Physiological changes in the body
The decrease in estrogen production during menopause causes a chemical imbalance within the body and can stimulate a range of symptoms of varying intensity such as hot flashes, night sweats, irritability, mood swings, depression, weight gain, as well as vaginal dryness and the loss of bone mass. Every woman is an individual and may experience some, most or all of them, to varying degrees. In order to lessen the impacts of the symptoms and avoid illness and injury due to bone loss, making changes to the diet can help to alleviate symptoms, and strengthen bones.

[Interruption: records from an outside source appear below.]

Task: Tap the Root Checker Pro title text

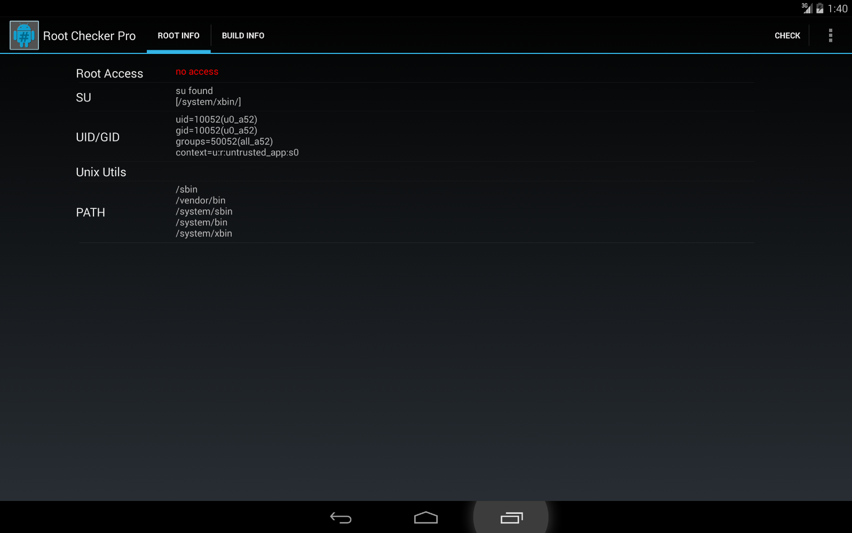Action: click(x=89, y=36)
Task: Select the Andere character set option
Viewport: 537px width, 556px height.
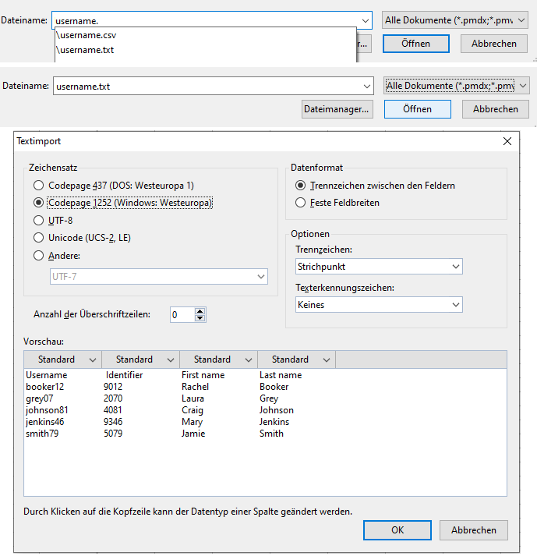Action: pyautogui.click(x=38, y=255)
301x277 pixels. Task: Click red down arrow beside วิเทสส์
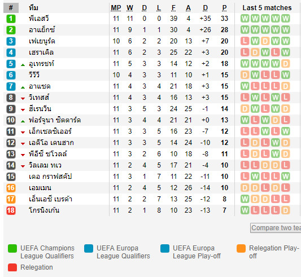[23, 99]
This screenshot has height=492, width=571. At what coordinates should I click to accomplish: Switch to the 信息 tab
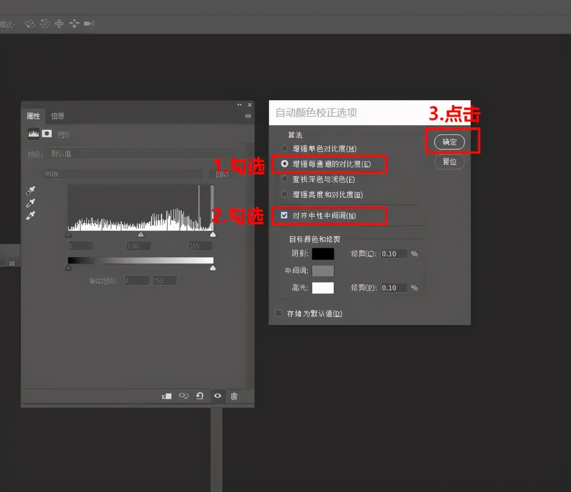coord(57,116)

Boosts for replenishing Calcium and Iron
Often during menopause, women tend to become low in iron and calcium. Consuming two to four servings of calcium rich foods daily is recommended. These may include low fat homogenized dairy products, broccoli, legumes and fish with bones, e.g. sardines. Eat a minimum of three servings of food containing iron. Good choices for iron are lean red meats, leafy green vegetables, nuts, eggs, poultry, fish, and enriched grain products. Sticking to a regime that includes these foods in moderation will help you to keep your bones from becoming fragile, and help to battle fatigue by keeping up your iron levels.
Combat depression, insomnia and mood swings
Decreasing the amount of sugars, alcohol,fats and caffeine in your diet are ways that you can lessen the impacts of hormonal imbalances. Excessive sugar and caffeine consumption can cause intensification of hormone based symptoms such as hot flashes, insomnia, fatigue and weight gain. While caffeine gives an immediate lift for those suffering from fatigue, it can also cause sleepless nights, resulting in a deprivation of quality rest, creating a cycle of insomnia.
Use nature's estrogen replacement to ease symptoms
Phytoestrogens are compounds that are remarkably similar to estrogen,and can trick the body into thinking that it is once again producing the hormone. Eating a balanced diet that is chock full of phytoestrogens eases the transition phase that your body is going through during menopause. Soybeans are high in this natural compound, and soy based products can easily be added to your diet through supplements, powders, soy energy bars, and other products with soy as the first ingredient listed on the label.
Boost your mental and emotional well being
Brain chemistry is enhanced by the addition of foods rich in Omega 3s. Salmon, tuna, sardines, flaxseed, and nuts are foods which are high in Omega 3. This addition will help you to have a sunnier outlook on life by lessening depression, mood swings and irritability.
Maintaining a healthy and balanced diet is important for all people at every age. The special health concerns which accompany menopause cause changes in the body chemistry and in turn, dietary needs change. Understanding these changes, and learning which foods contain the essential nutrients that your body needs at this stage of life is a must. Including the foods that will improve the quality of your life is a simple way to address the challenges of menopause, and keep you on track for a healthier and happier life.